# Terminology and Definitions for Multiported Functional Units.

David J. Greaves — Rough Draft November 2021/Sept 2023

Abstract—This note defines a generic framework and reference terms for formal specification of synchronous functional hardware units (FUs) to serve as a basis for compositional proof, automated system assembly (and partition over multiple FPGAs), incremental HLS and design reuse. It recommends a canonical description framework for net-level interfaces that is an extension of a TLM (transactional-level modelling) signature.
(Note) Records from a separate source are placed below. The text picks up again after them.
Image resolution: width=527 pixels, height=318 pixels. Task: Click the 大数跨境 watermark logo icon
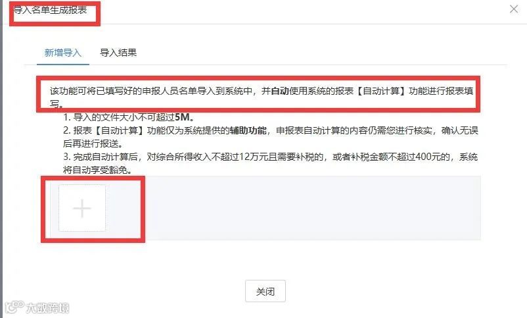pos(14,306)
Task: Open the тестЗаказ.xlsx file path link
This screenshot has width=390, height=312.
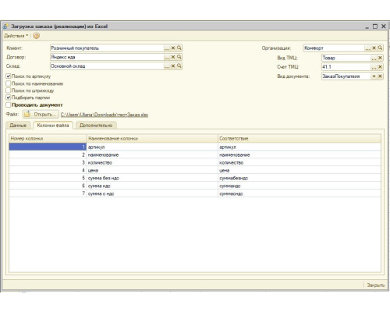Action: click(x=105, y=115)
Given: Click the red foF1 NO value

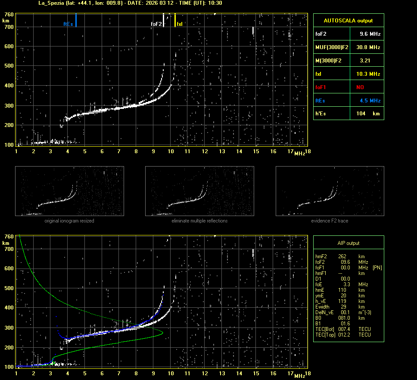Looking at the screenshot, I should click(x=360, y=87).
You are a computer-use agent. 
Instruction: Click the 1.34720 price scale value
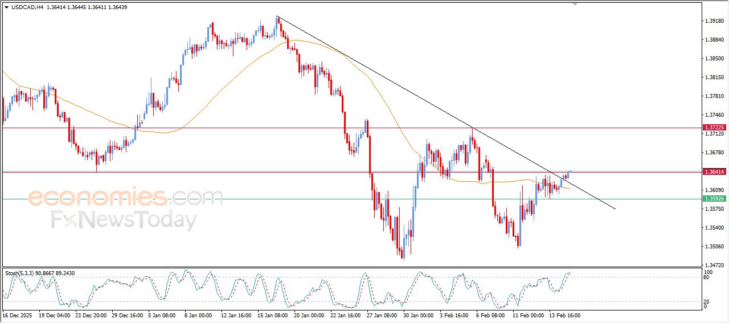pos(714,265)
This note defines formal terminology and notation for discussion of generic sub-components in digital logic. The following terms appear in bold font where they are defined: *FU, port, net-level, directorate, clock-enable, data net, hand-shake net, transaction, idle state, sequential consistency, exclusivity requirements, standard synchronous interface, fully-pipelined, re-initiation interval.* 

We use the term **FU** (functional unit) for such a component and concentrate on synchronous (single clock) components only in this note. The aim is to describe a generic framework that encompasses the interfacing needs for the vast majority of FUs used in contemporary hardware designs.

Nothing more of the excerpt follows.